Here are things that we're pretty sure never happen at an NHL board of governors meeting:
NHL commissioner Gary Bettman looks over at Philadelphia Flyers owner Ed Snider and says, "Yo, Snides, what were you thinking with that offer sheet for Weber? The Preds guys are all over me. And the deals for Simmonds and Hartnell, 12 years, $52 million? You're making me look bad. I'm sick of those deals. Five years and that's it, and they're lucky I'm not going after one-year limits. And get a coaster, will ya, that glass will leave a mark."
Likewise, we don't think the longtime NHL boss ever leans over and whispers to Geoffrey Molson, top man with the Montreal Canadiens, "I don't give a pile of poutine about your sellouts and your Hab Nation and your hockey is religion hooha. Boo hoo. We're going to make the players eat a pile of sawdust again and I don't care if it takes until Quebec gets its own national anthem and yanks itself into the St. Lawrence River to make it happen. And by the way, I've always been a Labatt guy."
No. That's not happening.
Now, the outside impression of Bettman, leader of the National Hockey League for two decades, is that these things are actually possible; that he is "the man," the first word and the last word when it comes to law and order within the closed little clique that is the group of owners.
To be sure, there is some of that.
But there has been more than a little mythology built up around both Bettman and his role, especially when it comes to negotiating with the players -- if that's what you can call what's happening now as the owners roll steadfastly toward a third lockout under the Bettman regime.
This perception of Bettman as the only thing standing between the fans and hockey utopia suits the public and many corners of the media nicely, especially in Canada, where Bettman is seen as the direct cause of all that ails hockey, not to mention being responsible for hard to clean spots on the rug and acid rain.
Let's be clear about one thing: Bettman may be driving the bus, but he's getting directions on where the bus is headed from the 30 owners who sit behind him on that bus.
That's why this lockout -- which will begin at 12:01 a.m. ET Sunday -- is all on the owners' shoulders even as many choose to heap the blame squarely at Bettman's feet.

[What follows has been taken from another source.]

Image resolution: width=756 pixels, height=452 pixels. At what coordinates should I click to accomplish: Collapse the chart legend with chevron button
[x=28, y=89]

At its most elemental there is this: If the owners didn't want their doors to be darkened for the second time in eight years, if they wanted to avoid looking hilariously hypocritical -- let's sign dozens of long-term deals this summer and then a few weeks later ask for players to give much of that back in escrow -- it wouldn't happen.
If Ted Leonsis and Eugene Melnyk and that new collection of shiny suits in Toronto that now run the Maple Leafs wanted to keep negotiating with the players as the players indicated they would be amenable to even if there wasn't a new deal in place by Sept. 15, it would be so.

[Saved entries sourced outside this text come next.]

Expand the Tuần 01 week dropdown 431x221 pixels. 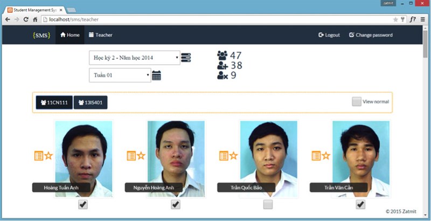coord(120,75)
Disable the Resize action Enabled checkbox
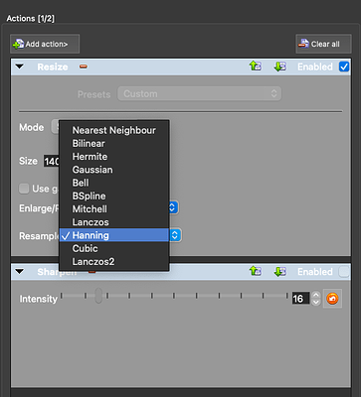Image resolution: width=361 pixels, height=397 pixels. pyautogui.click(x=344, y=66)
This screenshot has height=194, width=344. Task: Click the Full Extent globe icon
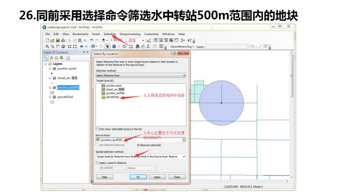tap(63, 47)
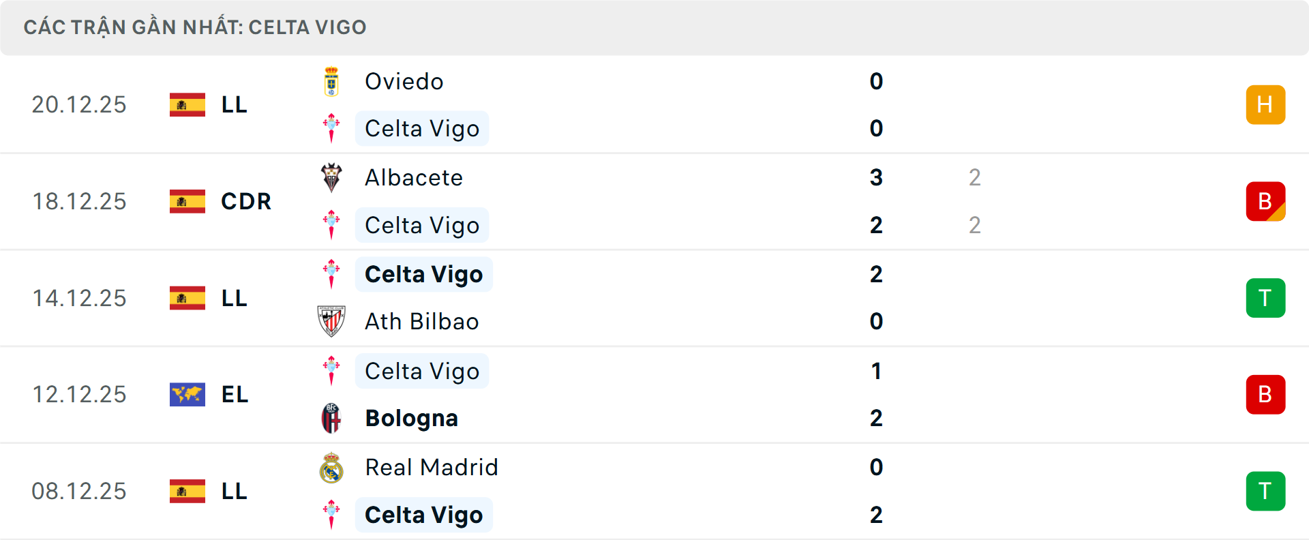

In the blink of an eye it would be so.
Bettman isn't holding a gun to the heads of Snider, Molson and the others any more than NHLPA executive director Donald Fehr is holding a gun to the players' heads, saying: "Get your long johns on, this is going to be a frosty one."

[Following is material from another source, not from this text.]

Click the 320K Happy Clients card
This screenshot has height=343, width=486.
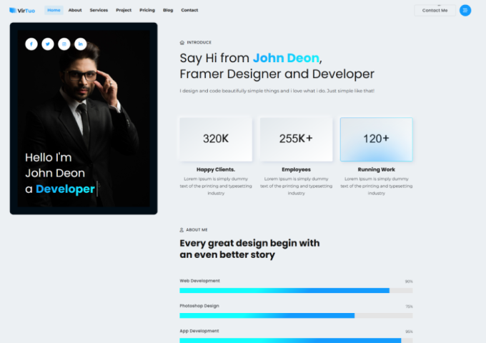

The owners, of course, speak publicly with one voice when it comes to labor issues and that voice belongs to Bettman (and to a lesser extent deputy commissioner Bill Daly). But it was nonetheless interesting to see just a morsel of humanity from the ownership side over the weekend when the executive chairman of the New York Rangers, James Dolan, told ESPNNewYork.com's Katie Strang, "the only thing I can say is that I want us to play hockey."
Sounds almost like a fan of the game ... or, at the very least, someone who has something to lose.
And in the end that's what sets these negotiations apart from the last lockout, a stoppage that saw a league scuttle an entire season and playoffs for the first time in pro sports history -- the owners have much more to lose this time around.
If there has been a certain mythology about the power that Bettman wields, there is likewise a certain mythology about the owners' position in the waning hours of the current CBA.
It's often repeated as though it is gospel that some if not many owners would be happy not to have games early in the season, that a lockout would be less onerous for them in the early going.
Name one owner who really doesn't care if his team plays before Thanksgiving in the U.S. and we'll show you a team that should be ridden out of the league on a rail (and yes, we know, that's a debate for another day).
So, which teams actually believe that?
Think the Florida Panthers don't want to be on the ice in October trying to capitalize on their first playoff berth since 2000? They do.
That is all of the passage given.